I used to love the Guardian when I was late teens/ early 20's. Never thought I would be a subscriber to The Times, but hey ho.

I still occasionally have a sneaky look at what the Guardian is writing, but it just makes me angry and frustrated.

RoyalCorgi · 09/04/2022 09:39

I assume it's largely down to the editor. Viner is presumably sympathetic to the trans activist cause and the Guardian has a young, woke staff. A couple of Guardian journalists are very shrill in their promotion of trans activism - notably Zoe Williams and Owen Jones. Combine that with the Guardian's decision to launch a US site, aimed at sheep-like American liberals, and it makes a certain amount of sense.

I believe the Observer senior editorial team are more sceptical about the whole issue. And I think there is historic rivalry between the two papers - the Observer wasn't entirely happy about being taken over by the Guardian - so this is one way the Observer can differentiate itself.

BernardBlackMissesLangCleg · 09/04/2022 09:47

the saturday guardian used to be my treat, and the guardian online was where I went for news and comment.

but during the 00's it just became less and less good. there's only so much i want to read columns by a dad who lives in a london suburb and sometimes takes his children to a toddler group and therefore merits his own regular spot in the family section.

and the lifestyle stuff (making bunting, cakes with 77 ingredients) just made me feel faintly panicky.

It was actually with a sense of relief that I took the decision to never buy the saturday guardian again. i realised i had been buying it from a sense of obligation for a very long time. my life was enhanced by its removal.

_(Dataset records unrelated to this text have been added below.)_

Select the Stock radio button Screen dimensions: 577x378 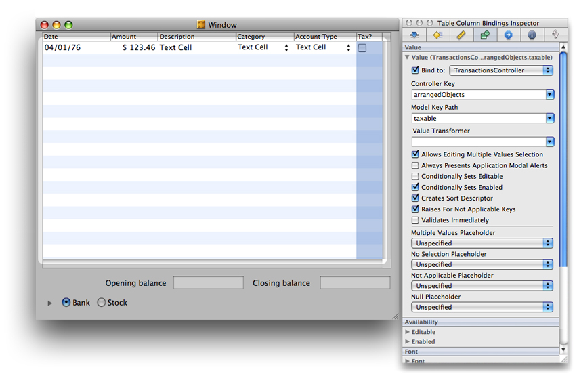[102, 303]
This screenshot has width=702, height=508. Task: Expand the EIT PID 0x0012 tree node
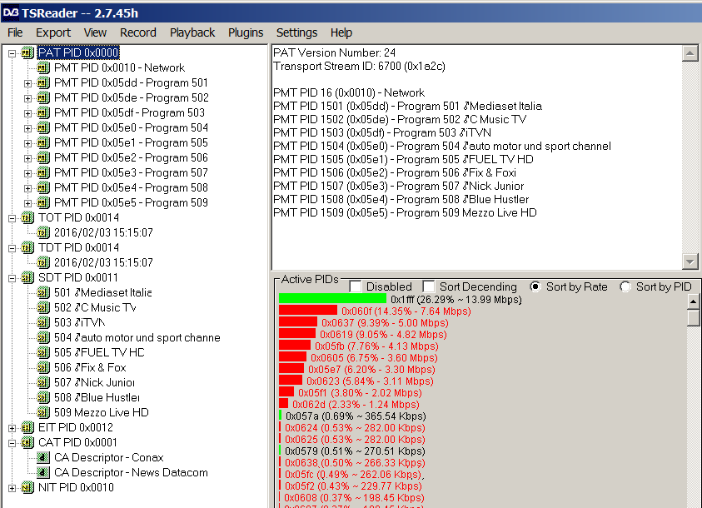pyautogui.click(x=12, y=427)
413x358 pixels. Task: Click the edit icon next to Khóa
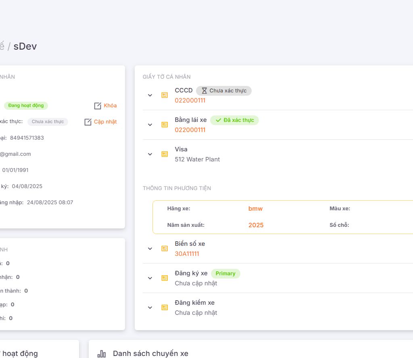pos(98,106)
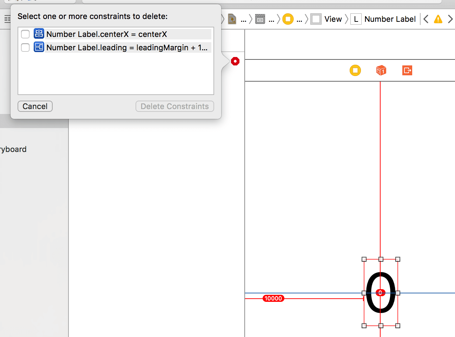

Abhannmor · 09/04/2022 11:32

Trying to capture the US market has pulled them away from class as an issue and into ID politics. The Observer has seemed more old-school socialist for some years now.

DontLikeCrumpets · 09/04/2022 13:51

[quote BraveBananaBadge]This is worth a read.

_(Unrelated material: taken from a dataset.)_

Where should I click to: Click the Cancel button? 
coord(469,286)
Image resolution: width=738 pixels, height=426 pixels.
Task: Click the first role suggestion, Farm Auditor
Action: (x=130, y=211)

gendercriticalwoman.blog/2019/07/15/why-are-the-guardian-suddenly-so-woeful-on-womens-rights/?amp=1[/quote]
So very informative.It answers so many questions.Thanks for posting.

Snoozer11 · 09/04/2022 14:26

I've been appalled by some articles recently, and not just the TWAW drivel.

Last week a piece was in there about how the Falklands aren't actually ours, and two obituaries recently have been incredibly distasteful- Sarah Harding's and Tom Parker's did nothing but sneer.

Then there was the removal of my right to comment because I posed the belief that not being able to define what a woman is will affect Keir Starmer's chances of winning an election.

I've also detected a lot of misinformation and a political misrepresentation of facts when it comes to their covid coverage.

With all of this, combined with some ghastly columnists and their staff tearing chunks out of each other on Twitter, it's a wonder Kath Viner is still there, given she seems to have done absolutely nothing to tackle this.

nepeta · 09/04/2022 14:40

[quote BraveBananaBadge]This is worth a read.

gendercriticalwoman.blog/2019/07/15/why-are-the-guardian-suddenly-so-woeful-on-womens-rights/?amp=1[/quote]
Indeed!

That is hair-raising and informative. So it is "follow the money" as usual.
This topic deserves a proper investigation by an investigative journalist, because there are probably more avenues to explore.